After two days of discussions, Wahkiakum County commissioners are a bit closer to setting their 2019 budgets.

They spent Monday and Tuesday meetings discussing levy numbers and last minute requests from department heads and supporters of the Cathlamet town library.

With Commissioner Blair Brady out of town, collegues Dan Cothren and Mike Backman put off some decisions so that Brady could participate.

A resolution for adoption of the budget will come later this month.

At the top of the list this week was the request from the Town of Cathlamet for funding for the town library. Over 50 percent of library card holders live outside the city limits who pay a $10 annual card fee for individuals, $18 for families, and $4 for children.

Librarian Carol Blix asked the commission to consider a request of $10,000 for the library. This would help cover the $2,000 annual cost of the library's automated circulation system, increasing the internet connection speed, library hours, book purchases, and so on.

Library supporters could seek a special election to form a library district, she said, but voters might not want to add that to tax bills.
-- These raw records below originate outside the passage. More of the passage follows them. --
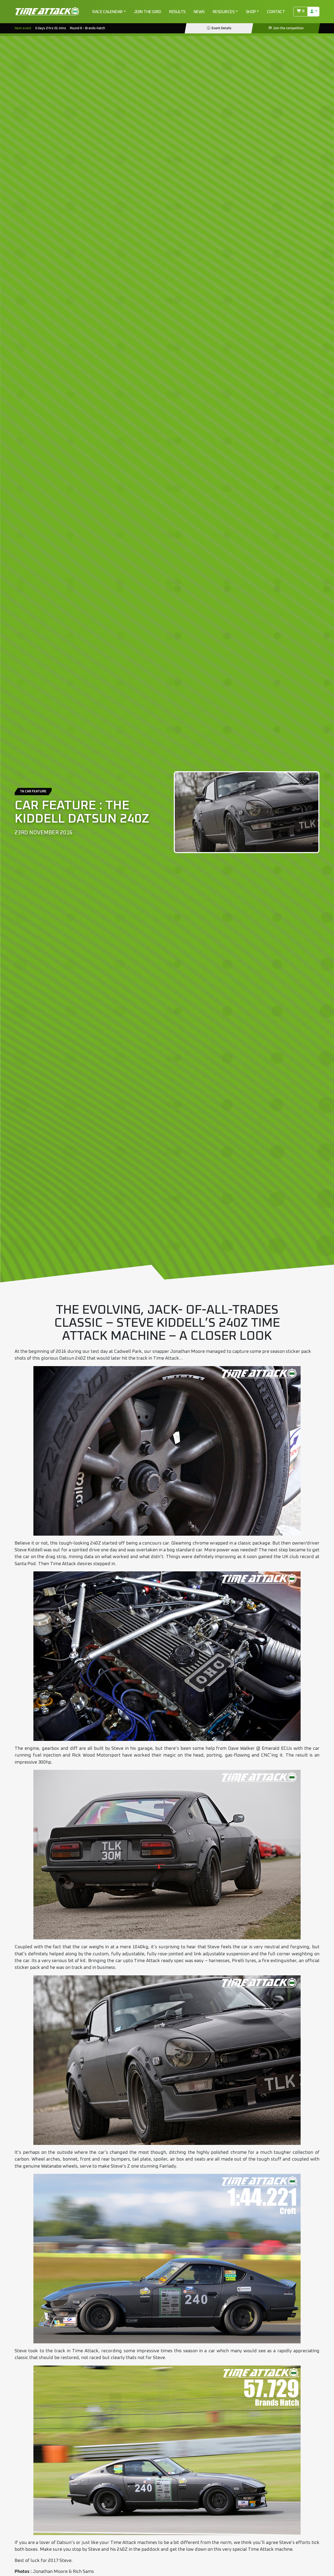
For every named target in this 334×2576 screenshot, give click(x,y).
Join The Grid (147, 12)
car (166, 1543)
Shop (251, 12)
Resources (224, 12)
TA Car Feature (33, 791)
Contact (276, 12)
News (199, 12)
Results (177, 12)
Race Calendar (107, 12)
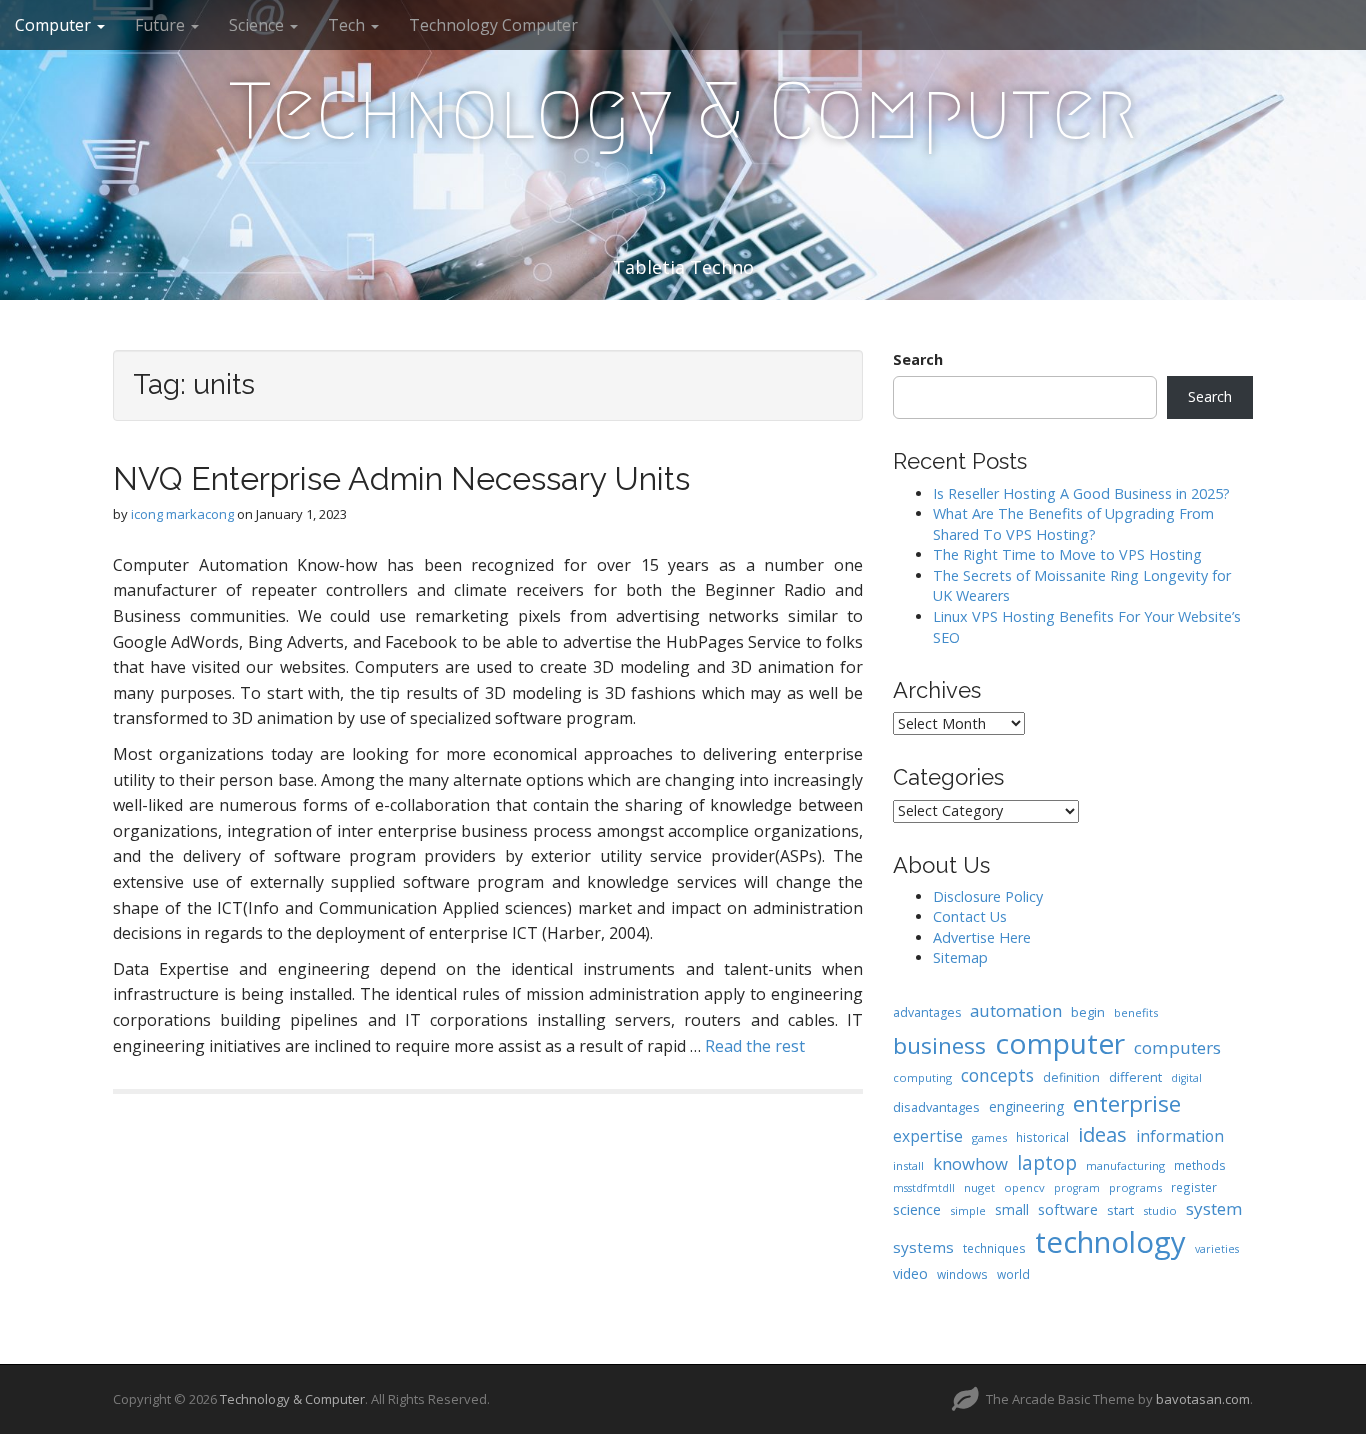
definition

"An appropriation of $5,000 would be a win-win for all," Librarian Carol Blix said at Monday's public hearing on the budget. "We wouldn't have to increase library fees.

Puget Island resident Sylvia Costich, a retired municpal clerk/treasurer, objected to the idea of a taxing library district.

"If it were formed, I would be paying a lot more than I would pay for a card," she said, and if the county supported the library, it would be much less cost to the taxpayers."

She added that the county budget would have sufficient funding for the $5,000 appropriation.

Commissioners Backman and Cothren said they support the library, but they weren't ready to act on the request.

They commented that there is also a library in the community center at Johnson Park in Rosburg, and they feel they should support that library to the same level as the Cathlamet library.

Cothren said he wants to wait for the legislature to pass the state's Capital Budget, which it failed to do this year. That budget contains appropriations to compensate the county for lost harvest on trust timberland encumbered by endangered species habitat restrictions.

"I'm not willing to move, so we're going to wait and see," he said. "I support the library as much as anyone else, but I want to see how much is in the Capital Budget."

Backman agreed, saying the board should wait for the Capital Budget and for the return of Brady, so that all three commissioners can vote on the issue.

During the board's regular meeting Tuesday, District Court Judge Heidi Heywood repeated her request to raise her department's two clerks one step up the pay scale, as has been done for the Superior Court clerk's office.

Heywood was appointed to the position in September; she said she didn't understand the process for making the requests in the board's budgeting process. The raises would cost an additional $6,694.44, she said.

Prosecuting Attorney Dan Bigelow made a similar request for two staff members in his office. The cost would be less than $5,000 per year.

Again, Bigelow said he missed the budget preparation meetings because of a family emergency.

"This year, I made my budget plan before the revenue forecast was complete," he said in a written request. "Personal tragedy left me without sufficient time to adjust, so the county received a budget request that reflected a bare bones approach that leaves two of my employees in a position that suffers in comparison to other courthouse employees."

"I believe that if we can find it, we should do this and for the prosecuting attorney," Backman said. He asked for a workshop so that commissioners and courthouse officials could identify revenue sources for the raises. Clerk of the Board Beth Johnson said she would try to schedule a meeting before the commission's regular meeting next Tuesday.

"You can have all the workshops you want, but until we have that Capital Budget, I'm not going to budge," Cothren commented.

The board is counting on healthy appropriations from the state relating to the county's trust timberlands in order to balance the Current Expense Fund budget, which includes most courthouse services.

The board expects $1.1 million from the harvest of timber on the county's state managed trust land, and it hopes to receive another $2 million in compensation for encumbered lands.

Based on current values, the commission will need to divert $447,440.04 from the County Road Levy to Current Expense to balance the budget, Assessor Bill Coons said Tuesday. That would generated a total Current Expense levy of $992,614.04, an increase over the 2017 levy.

Commissioners said they want to increase the county tax levies 1 percent, the limit they raise taxes without seeking approval from voters.

On Monday, Costich objected to the way the county shows the use of state Criminal Justice funding. The funds are held in a reserve and then transferred to the Current Expense Fund which contains little detail on how they're used. According to state funding authority, they're only to be used for law enforcement and judicial expenses, but there isn't sufficient detail to tell how the funds are used, she said.

The process has been approved by state auditors, Auditor Diane Tischer replied. The monies are distributed to the sheriff's department, jail, courts, coroner and other related expenses.